Stewart agrees that students, whether they have a physical disability or a learning difference, especially benefit from in-person learning. The accommodations they receive in the classroom don’t always translate online.

“They’re implemented differently than they would be in the regular classroom and that’s a challenge for the kids and the teachers,” Stewart said.

High school senior Matt Lauer doesn’t like online learning. He is dyslexic and says for kids like him, learning over a computer is particularly difficult.

“We like being in with the teachers, advocating for ourselves, asking questions straight away. Like with me, I have trouble with reading some stuff, so it’s kind of hard for me online. They want us to read so-and-so many pages, and I’ll be like halfway through and everyone else is done, and I’m like, ‘I didn’t finish yet,’” Lauer said.

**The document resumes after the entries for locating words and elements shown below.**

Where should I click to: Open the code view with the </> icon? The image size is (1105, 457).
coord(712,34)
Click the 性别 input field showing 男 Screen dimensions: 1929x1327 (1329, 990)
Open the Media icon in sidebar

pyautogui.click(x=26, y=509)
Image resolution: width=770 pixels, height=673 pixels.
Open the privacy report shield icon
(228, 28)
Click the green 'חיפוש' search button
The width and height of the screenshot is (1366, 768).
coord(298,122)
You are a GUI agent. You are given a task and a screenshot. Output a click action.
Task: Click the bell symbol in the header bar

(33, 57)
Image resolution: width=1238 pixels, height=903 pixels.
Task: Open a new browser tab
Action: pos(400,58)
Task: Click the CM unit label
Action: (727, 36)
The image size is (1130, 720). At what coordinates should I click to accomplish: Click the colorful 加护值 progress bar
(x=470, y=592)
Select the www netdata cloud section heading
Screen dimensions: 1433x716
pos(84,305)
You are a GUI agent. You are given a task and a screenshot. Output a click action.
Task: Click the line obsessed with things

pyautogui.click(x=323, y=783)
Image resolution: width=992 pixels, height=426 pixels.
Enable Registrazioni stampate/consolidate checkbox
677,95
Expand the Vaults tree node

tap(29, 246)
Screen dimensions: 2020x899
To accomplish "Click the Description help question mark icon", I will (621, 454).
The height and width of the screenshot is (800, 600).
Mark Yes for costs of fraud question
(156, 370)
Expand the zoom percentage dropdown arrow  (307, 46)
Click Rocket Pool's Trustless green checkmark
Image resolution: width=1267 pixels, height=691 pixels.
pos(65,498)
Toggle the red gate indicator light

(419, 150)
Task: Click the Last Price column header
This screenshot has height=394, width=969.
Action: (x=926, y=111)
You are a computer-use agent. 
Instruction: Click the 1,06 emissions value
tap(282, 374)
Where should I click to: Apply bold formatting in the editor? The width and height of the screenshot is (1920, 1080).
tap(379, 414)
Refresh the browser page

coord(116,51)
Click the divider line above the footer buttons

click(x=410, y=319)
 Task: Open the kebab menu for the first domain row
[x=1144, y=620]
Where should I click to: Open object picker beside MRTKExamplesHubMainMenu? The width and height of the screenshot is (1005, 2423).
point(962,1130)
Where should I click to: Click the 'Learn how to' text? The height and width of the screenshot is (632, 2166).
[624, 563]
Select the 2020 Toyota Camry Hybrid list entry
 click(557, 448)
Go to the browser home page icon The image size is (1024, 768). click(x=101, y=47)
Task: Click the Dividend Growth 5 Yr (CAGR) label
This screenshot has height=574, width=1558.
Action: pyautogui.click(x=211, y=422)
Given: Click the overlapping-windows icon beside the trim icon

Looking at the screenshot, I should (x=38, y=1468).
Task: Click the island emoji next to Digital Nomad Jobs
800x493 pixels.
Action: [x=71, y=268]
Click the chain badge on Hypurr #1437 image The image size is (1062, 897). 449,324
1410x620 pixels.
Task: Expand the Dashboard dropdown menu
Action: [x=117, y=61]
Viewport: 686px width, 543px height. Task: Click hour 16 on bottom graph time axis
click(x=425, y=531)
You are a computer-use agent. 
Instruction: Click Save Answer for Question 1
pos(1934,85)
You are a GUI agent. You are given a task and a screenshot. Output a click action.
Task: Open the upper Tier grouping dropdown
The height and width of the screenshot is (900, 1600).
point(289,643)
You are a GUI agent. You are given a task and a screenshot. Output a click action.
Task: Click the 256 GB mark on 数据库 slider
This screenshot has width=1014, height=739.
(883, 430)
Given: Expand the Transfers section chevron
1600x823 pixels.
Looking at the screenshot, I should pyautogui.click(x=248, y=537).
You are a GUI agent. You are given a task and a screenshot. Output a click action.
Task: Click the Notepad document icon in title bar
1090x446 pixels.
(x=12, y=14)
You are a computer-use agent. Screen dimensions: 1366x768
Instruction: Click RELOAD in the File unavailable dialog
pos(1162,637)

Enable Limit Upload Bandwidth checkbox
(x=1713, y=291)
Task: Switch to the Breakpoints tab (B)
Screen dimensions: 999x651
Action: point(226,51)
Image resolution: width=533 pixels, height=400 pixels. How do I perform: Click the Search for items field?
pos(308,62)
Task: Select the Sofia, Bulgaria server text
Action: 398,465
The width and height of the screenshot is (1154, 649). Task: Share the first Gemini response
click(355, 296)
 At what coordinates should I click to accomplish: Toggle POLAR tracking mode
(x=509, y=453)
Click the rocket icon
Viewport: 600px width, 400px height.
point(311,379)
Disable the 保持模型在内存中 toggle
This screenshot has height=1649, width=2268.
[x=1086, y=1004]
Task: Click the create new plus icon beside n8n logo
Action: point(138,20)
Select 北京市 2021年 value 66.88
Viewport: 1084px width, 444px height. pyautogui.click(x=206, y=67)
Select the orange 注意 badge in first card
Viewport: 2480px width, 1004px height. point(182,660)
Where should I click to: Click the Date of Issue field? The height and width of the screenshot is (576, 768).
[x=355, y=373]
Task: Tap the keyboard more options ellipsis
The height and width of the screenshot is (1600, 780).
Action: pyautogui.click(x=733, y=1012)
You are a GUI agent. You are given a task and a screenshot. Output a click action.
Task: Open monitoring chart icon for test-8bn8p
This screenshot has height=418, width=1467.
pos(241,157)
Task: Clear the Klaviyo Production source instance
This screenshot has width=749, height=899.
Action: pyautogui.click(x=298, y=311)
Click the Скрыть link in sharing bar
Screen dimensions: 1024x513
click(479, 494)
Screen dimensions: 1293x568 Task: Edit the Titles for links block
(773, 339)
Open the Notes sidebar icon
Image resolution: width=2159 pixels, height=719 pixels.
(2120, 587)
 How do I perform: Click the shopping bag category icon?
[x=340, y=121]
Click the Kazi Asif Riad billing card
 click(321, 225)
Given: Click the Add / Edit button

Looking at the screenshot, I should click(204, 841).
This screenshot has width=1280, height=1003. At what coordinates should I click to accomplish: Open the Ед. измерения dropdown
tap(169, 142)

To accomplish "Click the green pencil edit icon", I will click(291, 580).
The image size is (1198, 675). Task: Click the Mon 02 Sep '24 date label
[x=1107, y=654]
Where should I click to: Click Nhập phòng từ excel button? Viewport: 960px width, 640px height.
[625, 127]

Lauer has learned to speak up and that, says his counselor, is key.

“They’re not in the classroom for teachers to monitor them. As a counselor, a lot of my job is non-verbal and so it’s a lot more difficult to do some of these things, especially to pick up on those subtle clues in a Google Meet, so it’s even more important for kids to speak up,” Stewart said.

Wyndam is the one who must speak for his daughter. He started a petition to get special needs students back in the classroom now. It has tens of thousands of signatures from people all over the country.

For Emily, as time passes, hope for progress fades.

“Regression for Rhett Syndrome children is often permanent. So, the skills we have gained, if we lose those, are gone for good,” Wyndam said. “Her specialist in New York said if she is going to walk independently, it’s going to happen when she’s 5-years-old. She just turned 5-years-old.